Not long ago, a friend recommended we watch “Somebody Feed Phil.” The Netflix documentary series follows Phil Rosenthal, the creator of “Everyone Loves Raymond,” as he travels and eats his way through various countries around the world. The show is a wholesome, family-friendly version of Anthony Bourdain, only unlike the sometimes cynical approach Bourdain took, Rosenthal is unabashedly positive and overwhelmingly enthusiastic. We liked the first episode so much we quickly watched two more. Now, “Somebody Feed Phil” is a show we turn to when we’re ready for a TV break.
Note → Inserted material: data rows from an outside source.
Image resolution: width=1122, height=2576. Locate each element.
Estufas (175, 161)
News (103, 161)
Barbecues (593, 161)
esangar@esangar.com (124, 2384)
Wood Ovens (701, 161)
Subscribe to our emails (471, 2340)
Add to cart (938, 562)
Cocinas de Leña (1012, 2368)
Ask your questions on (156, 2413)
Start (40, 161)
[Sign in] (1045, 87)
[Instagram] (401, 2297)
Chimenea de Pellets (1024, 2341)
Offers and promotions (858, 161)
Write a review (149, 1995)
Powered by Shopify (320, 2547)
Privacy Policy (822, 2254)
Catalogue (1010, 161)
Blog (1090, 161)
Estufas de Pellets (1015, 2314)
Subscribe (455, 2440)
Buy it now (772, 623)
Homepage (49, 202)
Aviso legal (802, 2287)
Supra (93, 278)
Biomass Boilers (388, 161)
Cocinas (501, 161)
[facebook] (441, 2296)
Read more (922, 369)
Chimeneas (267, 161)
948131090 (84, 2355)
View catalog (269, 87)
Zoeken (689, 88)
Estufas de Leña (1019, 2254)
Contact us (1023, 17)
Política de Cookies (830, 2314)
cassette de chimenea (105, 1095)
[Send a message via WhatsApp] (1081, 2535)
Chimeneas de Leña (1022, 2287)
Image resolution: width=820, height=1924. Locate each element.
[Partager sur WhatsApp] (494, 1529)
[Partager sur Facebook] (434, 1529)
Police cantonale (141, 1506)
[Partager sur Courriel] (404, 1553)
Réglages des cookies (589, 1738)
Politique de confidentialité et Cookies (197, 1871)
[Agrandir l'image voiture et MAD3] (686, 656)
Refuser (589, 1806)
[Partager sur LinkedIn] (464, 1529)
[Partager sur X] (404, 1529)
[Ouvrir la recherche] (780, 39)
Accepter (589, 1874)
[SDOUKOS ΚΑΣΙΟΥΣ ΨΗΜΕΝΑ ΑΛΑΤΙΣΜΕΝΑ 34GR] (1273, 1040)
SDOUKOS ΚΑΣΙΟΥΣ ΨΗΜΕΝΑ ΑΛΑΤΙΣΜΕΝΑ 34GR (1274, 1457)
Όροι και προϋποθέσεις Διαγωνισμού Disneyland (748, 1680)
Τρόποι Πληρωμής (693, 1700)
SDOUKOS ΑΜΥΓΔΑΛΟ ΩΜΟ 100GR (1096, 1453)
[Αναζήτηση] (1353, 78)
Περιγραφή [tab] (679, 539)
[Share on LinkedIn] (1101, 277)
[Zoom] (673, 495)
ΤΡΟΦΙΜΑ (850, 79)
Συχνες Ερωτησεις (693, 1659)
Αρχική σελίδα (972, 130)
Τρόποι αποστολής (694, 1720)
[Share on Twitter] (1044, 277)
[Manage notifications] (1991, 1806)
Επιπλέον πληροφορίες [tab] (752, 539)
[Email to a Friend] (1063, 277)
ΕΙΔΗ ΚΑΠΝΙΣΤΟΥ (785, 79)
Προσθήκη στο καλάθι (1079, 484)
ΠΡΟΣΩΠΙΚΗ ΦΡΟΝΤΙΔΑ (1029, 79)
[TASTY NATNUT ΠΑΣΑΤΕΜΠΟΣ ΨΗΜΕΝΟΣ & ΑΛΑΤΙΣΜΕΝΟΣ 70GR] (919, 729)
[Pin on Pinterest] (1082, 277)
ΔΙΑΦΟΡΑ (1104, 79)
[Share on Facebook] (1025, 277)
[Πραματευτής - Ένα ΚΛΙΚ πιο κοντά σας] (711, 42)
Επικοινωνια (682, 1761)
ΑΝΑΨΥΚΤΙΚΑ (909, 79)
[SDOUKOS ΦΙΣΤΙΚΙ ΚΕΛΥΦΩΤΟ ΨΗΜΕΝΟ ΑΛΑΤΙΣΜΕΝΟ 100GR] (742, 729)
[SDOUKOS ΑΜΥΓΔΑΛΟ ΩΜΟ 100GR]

Around the same time as we discovered “Somebody Feed Phil,” I was asked to write an article about a local artist, Sheila Warren (if you haven’t discovered her art, go here https://www.sheilawarren.com/.) During our interview, Sheila talked at length about the passion she has for her art, adding that if she doesn’t have a strong emotional connection to her subject, it will show in her paintings.
As I watched Phil eat his way around the world and then later visited Sheila at her gallery, I realized that their passion was infectious. I felt happy and uplifted after only a few minutes in their presence. I also realized something else. Passion is fuel.
It’s hard work writing and producing a TV series, even though we don’t see the hard work when we watch a one-hour episode. It’s hard work painting a canvas, though we don’t think of that when we enjoy the results of that labor hanging on our wall. It’s hard work writing a book, which I know from personal experience, yet when I’m engrossed in reading a novel, that thought never occurs to me.
For creators, when passion is our fuel, work becomes like play. Hours are lost to the joy of the moment, to the creative process. Passion and play become intertwined and the process is often magical, transformative. Not only for the artist or the writer or the TV personality, but also for those people who enjoy whatever we produce.
Passion as play yields powerful results.